Importers recall tainted NZ milk powder
Updated: 2013-08-05 10:58
The recall began after the General Administration of Quality Supervision, Inspection and Quarantine (AQSIQ) announced a list of four domestic companies that have imported whey products that may be contaminated with clostridium botulinum.
Fonterra said Friday that some of its whey protein produced in May 2012 was found to be contaminated with the toxic bacteria.
The four importers are China's biggest food and beverage firms Hangzhou Wahaha Health Food Co Ltd, Hangzhou Wahaha Import & Export Co Ltd, Shanghai Tangjiu (Group) Co Ltd and Shanghai-based Dumex Baby Food Co Ltd, according to AQSIQ.
Baby formula maker Dumex said it is sealing imported Fonterra products and recalling two of its branded formula products that were made with the whey protein.
Dumex has produced 726.55 tons of its own milk powder products with the potentially tainted materials and 420.19 tons have already been sold in China's domestic market, the watchdog authorities said.
Among the seven batches weighing 208.55 tons of problematic products which Dumex purchased from Fonterra, 105.45 tons have been used for producing baby formula products,said Shanghai's municipal quality inspection authorities late Sunday.
Quality inspectors in Shanghai have demanded Dumex recall the relevant products and track down its sales records.
On Sunday afternoon, relevant products of Dumex were removed from shelves in many supermarkets in Shanghai.
Zhu Yi, associate professor in food science and nutrition at China Agricultural University, said clostridium botulinum can grow in canned food which is inappropriately processed, packaged or stored, thus posing a big threat to babies aged below one year.
Clostridium botulinum bacteria produce toxins and can cause botulism, a rare but potentially life-threatening illness.
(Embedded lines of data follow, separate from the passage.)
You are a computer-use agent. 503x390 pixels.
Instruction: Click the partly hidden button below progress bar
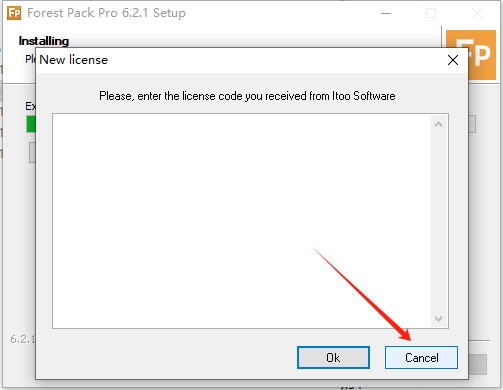click(x=32, y=152)
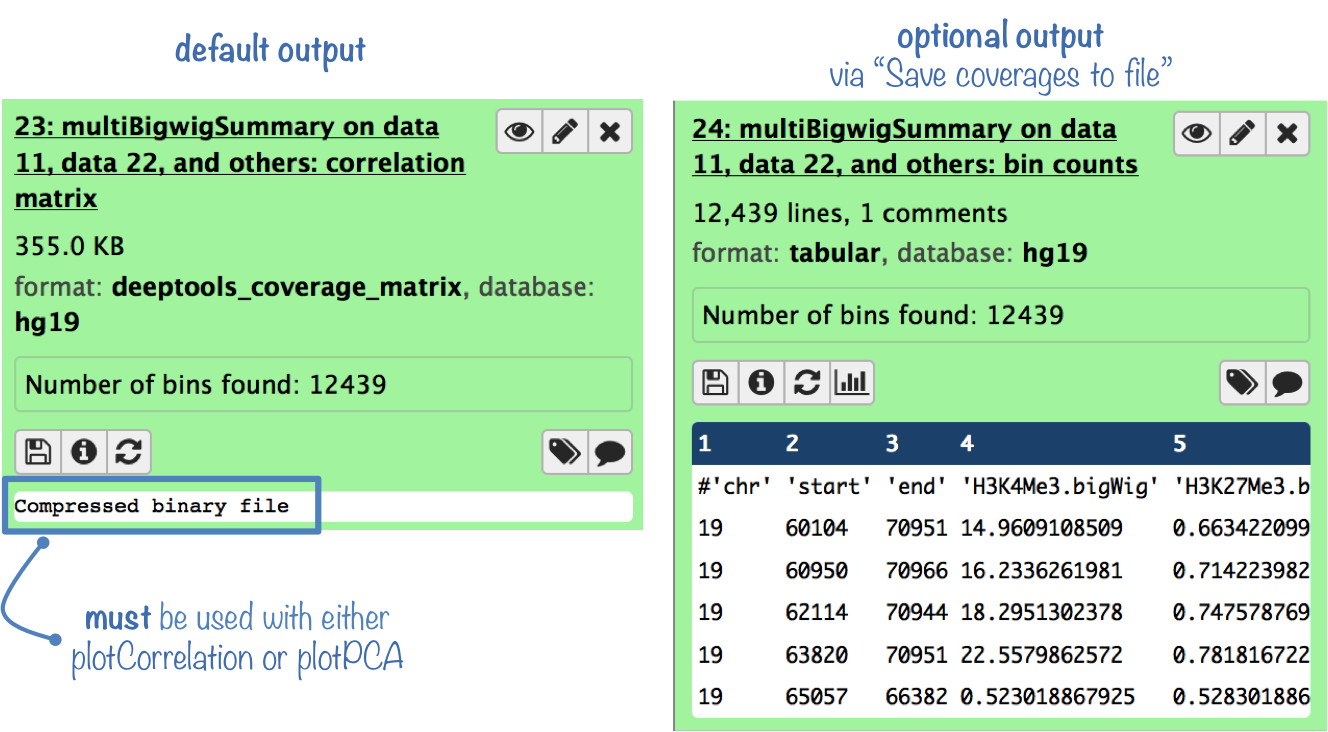Viewport: 1328px width, 732px height.
Task: Edit attributes of dataset 24 bin counts
Action: point(1242,133)
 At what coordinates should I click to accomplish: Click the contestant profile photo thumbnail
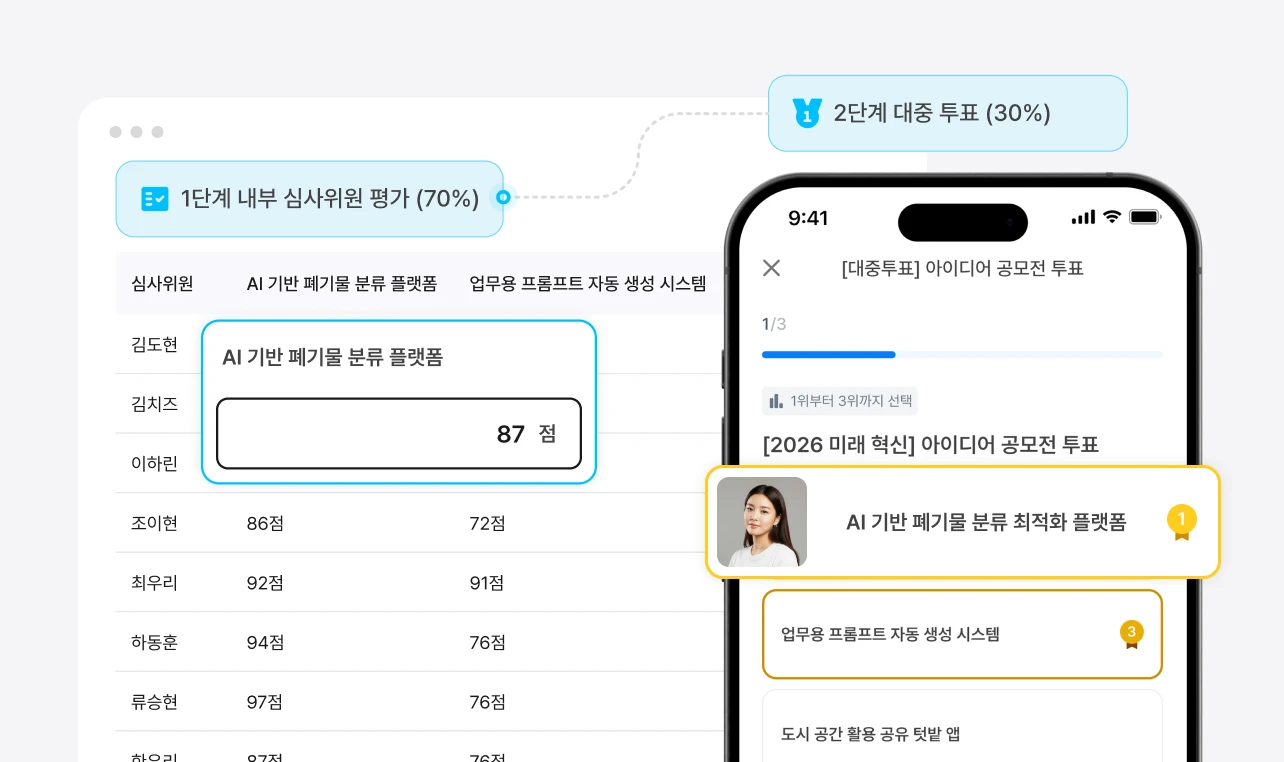pos(762,521)
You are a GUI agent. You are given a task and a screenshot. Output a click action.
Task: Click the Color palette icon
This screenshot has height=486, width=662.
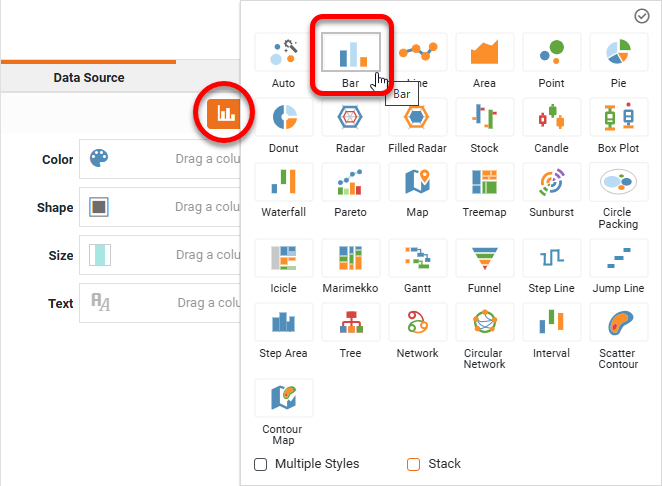click(x=99, y=159)
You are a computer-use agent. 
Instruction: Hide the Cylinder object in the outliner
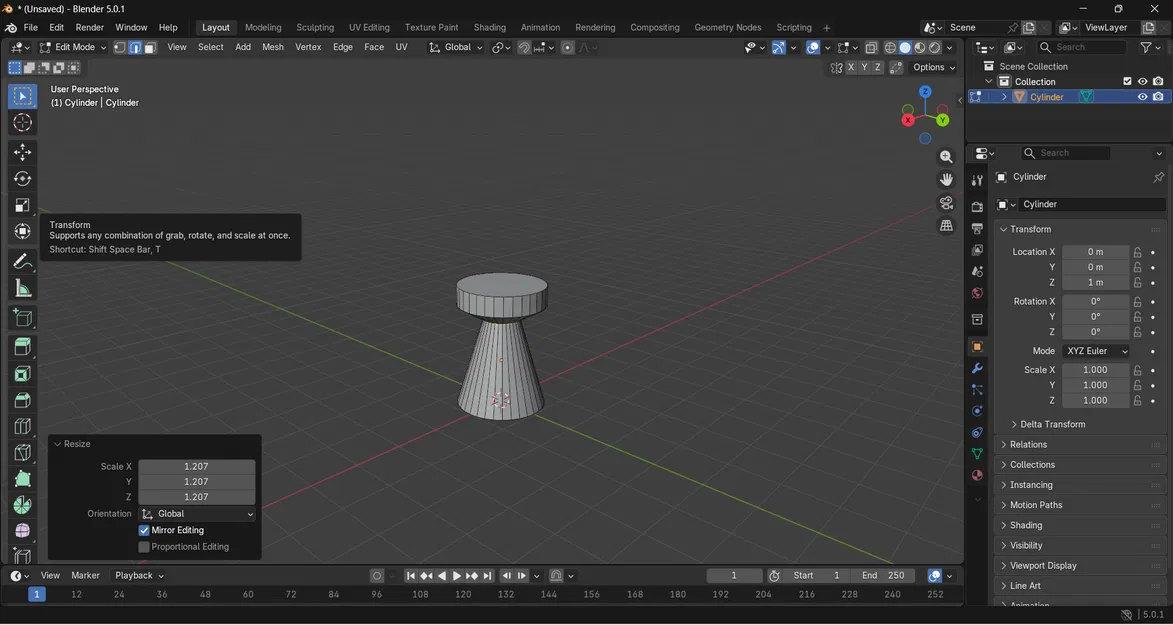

Symptoms of botulism include nausea, vomiting, drooping eyelids, difficult swallowing and paralysis.
The Wahaha Group, which owns two of the companies in question, has initiated recalls for affected products despite finding no signs of contamination in them, said the group's chairman Zong Qinghou.
The company imported from Fonterra about 14.5 tons of whey protein produced in May 2012 to process its dairy products, including its popular Nutri-Express drink, according to Zong.
The products hit shelves in October 2012 and the company is working to recall any unsold items.
Shanghai Tangjiu, a Chinese agent for Fonterra products, said in a statement that it had imported 4.8 tons of affected whey protein before selling them to the Shanghai branch of Coca-Cola.
Coca-Cola confirmed the news in a statement, which said 4.77 tons of the ingredient had been sealed. The remaining whey protein was used to produce milk beverages that are now being recalled.